El arte como testimonio, no como decoración
Polanco pinta desde el margen, lejos de las galerías que ahora —dice— solo quieren cuadros que combinen con los cojines. “Las decoradoras han tomado el control”, lamenta. Para él, el arte no es ornamento, es un grito. Por eso se ha mantenido al margen del circuito comercial desde hace 20 años, emergiendo solo para mostrar que el país sigue en el mismo lugar… o más abajo.
Y mientras los curadores mandan y las galerías desaparecen, él sigue en su taller. Ya no hay noche para él, ni siquiera La Noche. La vivió. La sobrevivió. Ya no le interesa. El arte también se repite, como la ciudad. Como la historia.
El recuerdo de lo que nunca fue
En sus cuadros, la Lima de los ochenta —pintada con crudeza en su momento— ahora parece melancólica. Hay una nostalgia por lo vivido… y peor aún: por lo no vivido. Por esa Lima horrible pero viva, violenta pero con causa. Hoy, la miseria es invisible y total. “La gente no la quiere ver”, dice. Pero él la pinta. La señala. La congela en su lienzo para que no se nos olvide que está ahí.
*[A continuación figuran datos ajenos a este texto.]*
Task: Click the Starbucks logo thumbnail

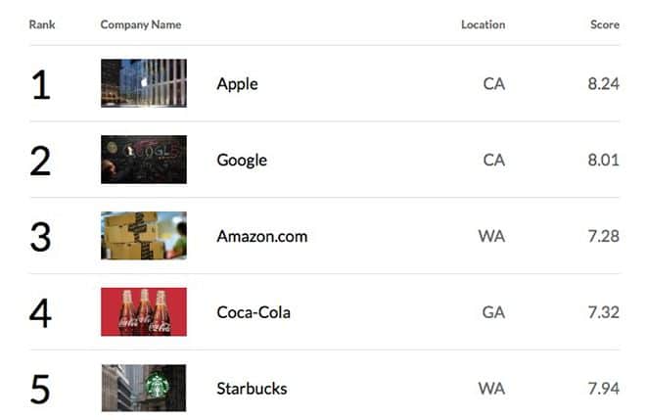Action: [143, 389]
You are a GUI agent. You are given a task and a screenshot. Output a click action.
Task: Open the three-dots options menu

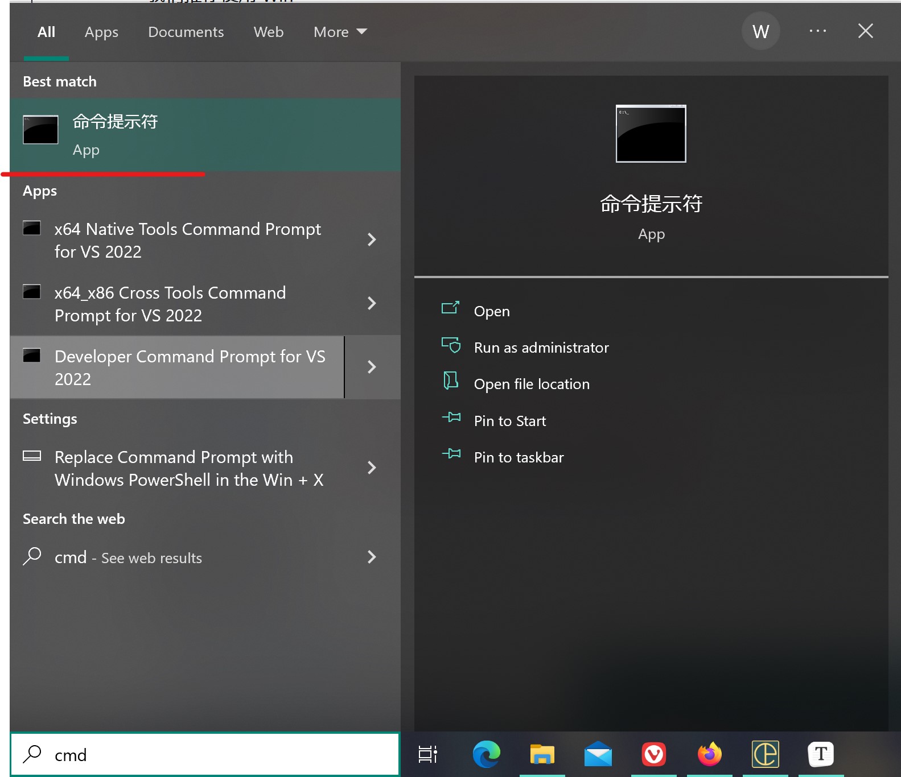pos(817,31)
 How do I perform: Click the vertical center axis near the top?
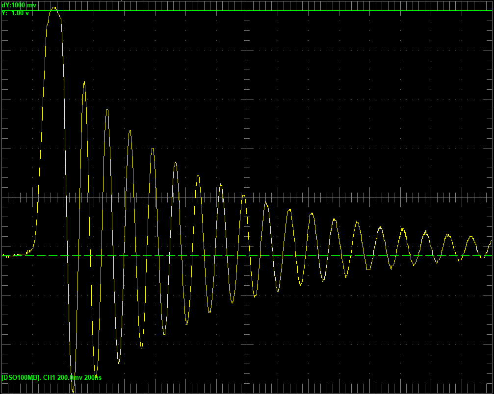pos(247,29)
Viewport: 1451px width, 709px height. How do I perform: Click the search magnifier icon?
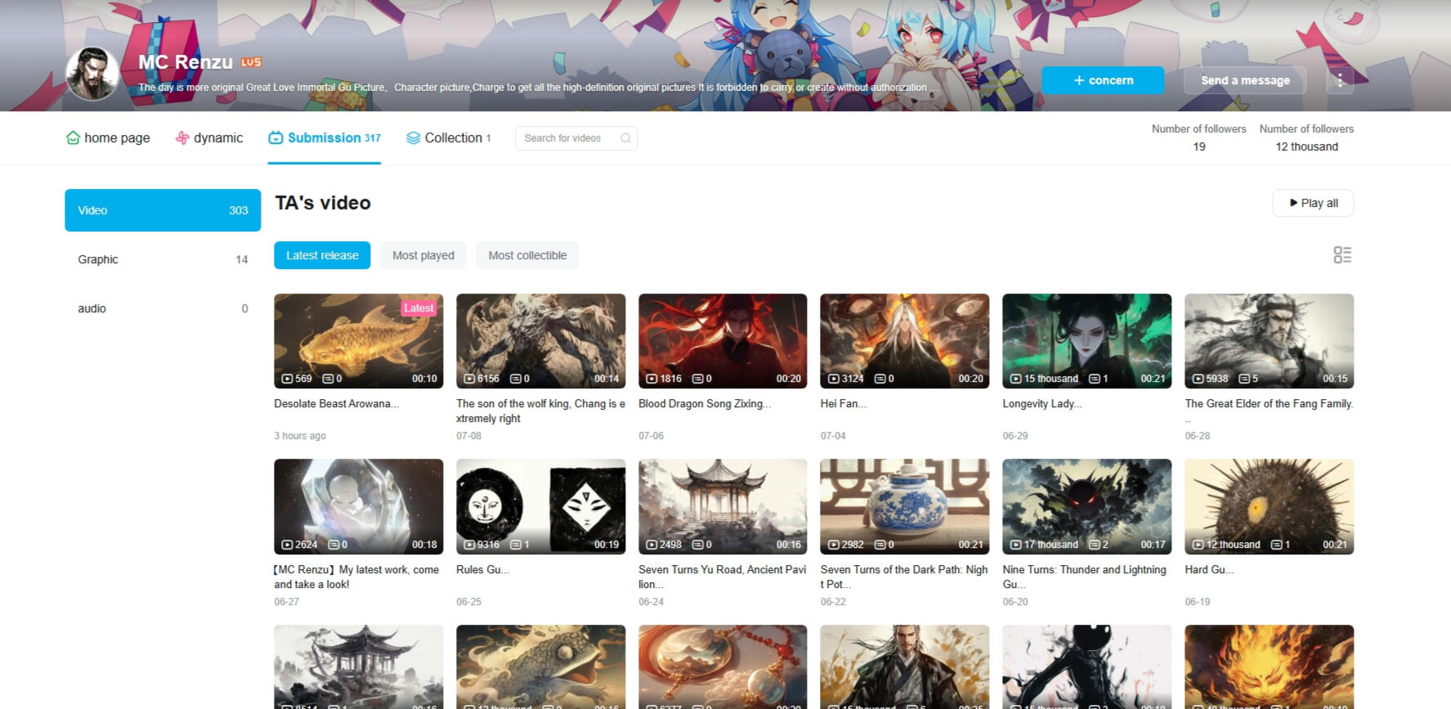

Lo que queda cuando todo desaparece
Quedarán los locos del Larco Herrera, los mendigos del Rímac, las putas pintadas al colorete frente a casonas que ya no existen. Quedarán los cines porno, los bares del Callao, los pasacalles y las sirenas. Quedarán Humareda, Adán, Cisneros, Rose. Quedará ese arte que ladra y muerde. El arte que molesta. El arte que incomoda.
Porque cuando todo se derrumbe, solo quedarán los cuadros. Y Polanco, desde su taller, los seguirá pintando. Aunque ya nadie quiera verlos.